* **INSTRUCTIONS TO FOLLOW**: Gather every line of the listing below that contains the word "Select", matching its capitalization exactly.

[Entries showing where items appear]
____

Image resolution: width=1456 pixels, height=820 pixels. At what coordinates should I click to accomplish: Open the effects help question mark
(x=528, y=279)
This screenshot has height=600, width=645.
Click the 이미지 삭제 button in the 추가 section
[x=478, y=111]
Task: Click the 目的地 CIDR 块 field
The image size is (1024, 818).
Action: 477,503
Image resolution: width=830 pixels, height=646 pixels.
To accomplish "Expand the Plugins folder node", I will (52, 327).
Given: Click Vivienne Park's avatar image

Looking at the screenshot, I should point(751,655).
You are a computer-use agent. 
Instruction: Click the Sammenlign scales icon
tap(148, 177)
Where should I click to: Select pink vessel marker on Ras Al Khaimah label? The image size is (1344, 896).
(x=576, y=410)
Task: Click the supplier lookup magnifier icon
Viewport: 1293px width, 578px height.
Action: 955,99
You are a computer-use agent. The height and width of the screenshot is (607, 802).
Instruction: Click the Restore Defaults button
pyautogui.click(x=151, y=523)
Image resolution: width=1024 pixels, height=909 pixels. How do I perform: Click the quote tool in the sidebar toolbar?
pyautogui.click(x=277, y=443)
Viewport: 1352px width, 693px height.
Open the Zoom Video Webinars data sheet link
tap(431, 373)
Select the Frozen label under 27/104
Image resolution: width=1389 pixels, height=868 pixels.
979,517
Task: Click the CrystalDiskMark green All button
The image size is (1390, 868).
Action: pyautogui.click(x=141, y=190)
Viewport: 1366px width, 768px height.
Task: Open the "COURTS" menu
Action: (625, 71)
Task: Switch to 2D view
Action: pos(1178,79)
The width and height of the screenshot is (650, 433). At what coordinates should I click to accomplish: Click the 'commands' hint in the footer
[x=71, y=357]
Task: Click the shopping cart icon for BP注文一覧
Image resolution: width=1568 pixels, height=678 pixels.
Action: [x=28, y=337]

____

* **TASK SOLUTION**:
Where should I click to: Select pink vessel marker on Ras Al Khaimah label? The image size is (1344, 896).
Select the Frozen label under 27/104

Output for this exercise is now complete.